Um ano, quatro estações conheceu e a duas semanas de concretizar o seu primeiro ano, morreu.
Foi mesmo assim que aconteceu.
Foi um presente lindo, uma felicidade com asas. Que não voou, mas morreu.
Numa folha, com linhas, depositei toda a minha raiva com profundos riscos de cores negras, de tons pesados, em certas partes nota-se perfeitamente os cortes que a ponta da caneta foi capaz de fazer. No meio de riscos, mensagens delineadas sobre o branco pálido que se confundia com a minha pele. Foi-se riscando, aldrabando enumeras interpretações ao olho humano assente em proposições sem quantidade e qualidade. Ao nível do andamento da música, foi aparecendo o nome que te chamei e tu simbolizavas tantos sorrisos e enormes emoções de felicidade.
Senti-te como parte de nós, algo dele e meu.
Desenhei-te por entre linhas tortas e carregadas, escrevi hoje e ontem teu nome, eras a imagem acústica deste termo carinhosamente aclamado pela alma. Brincava com fotos, imaginava-nos como uma "família" e a custa disso, rimos muito! Hoje não.

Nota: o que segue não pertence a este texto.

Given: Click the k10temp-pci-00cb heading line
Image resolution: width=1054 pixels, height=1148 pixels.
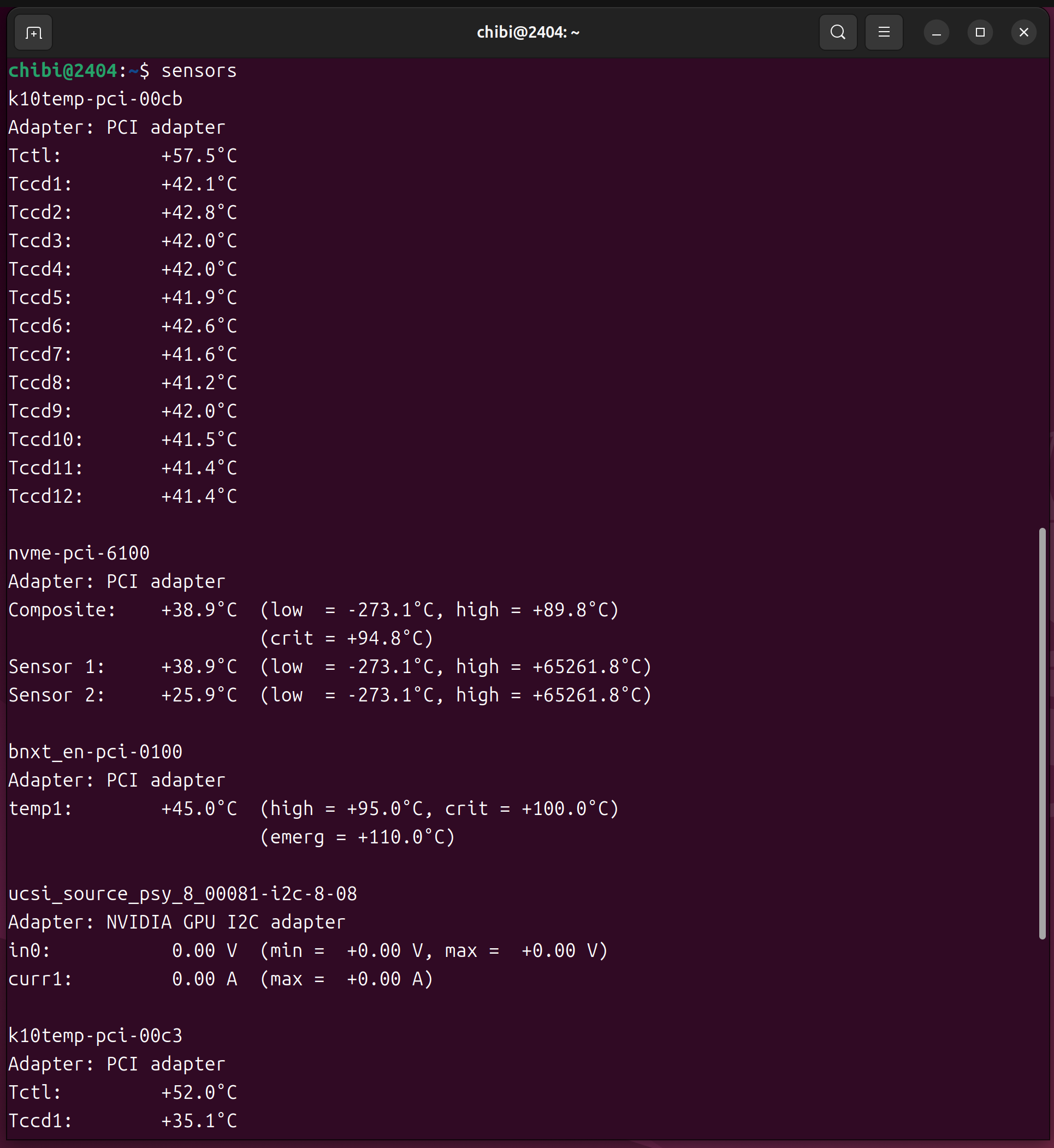Looking at the screenshot, I should pyautogui.click(x=95, y=99).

Só aqui ficou o desenho, os riscos, as memorias do que já foi e não volta.
Foi com asas, embrulhado num laço de cetim... e eu nem me despedi.
Olho para o que escrevo e vejo longe alguém de mão dada com a sua metade do coração, paro, olho para as minhas mãos e estão de mãos dadas com o vazio, a espera de uma lembrança. Outras vezes, fingo que a minha mão direita é a mão de outra pessoa e aperto bem forte a minha mão esquerda.
Outras vezes, divago em caricias a mim mesma quando passo por alguém de joelhos, encostado a uma arvore. Peço por não me ver em quatro paredes e com uma escada sem fim para subir.
Fico deslumbrada com os cantares dos pássaros porque me lembram uma voz meiga e doce que conheço.
Que vai e volta, como as andorinhas. Até morrer.
Foi isso mesmo que aconteceu. Acontece sempre. E eu? não vi, mas senti.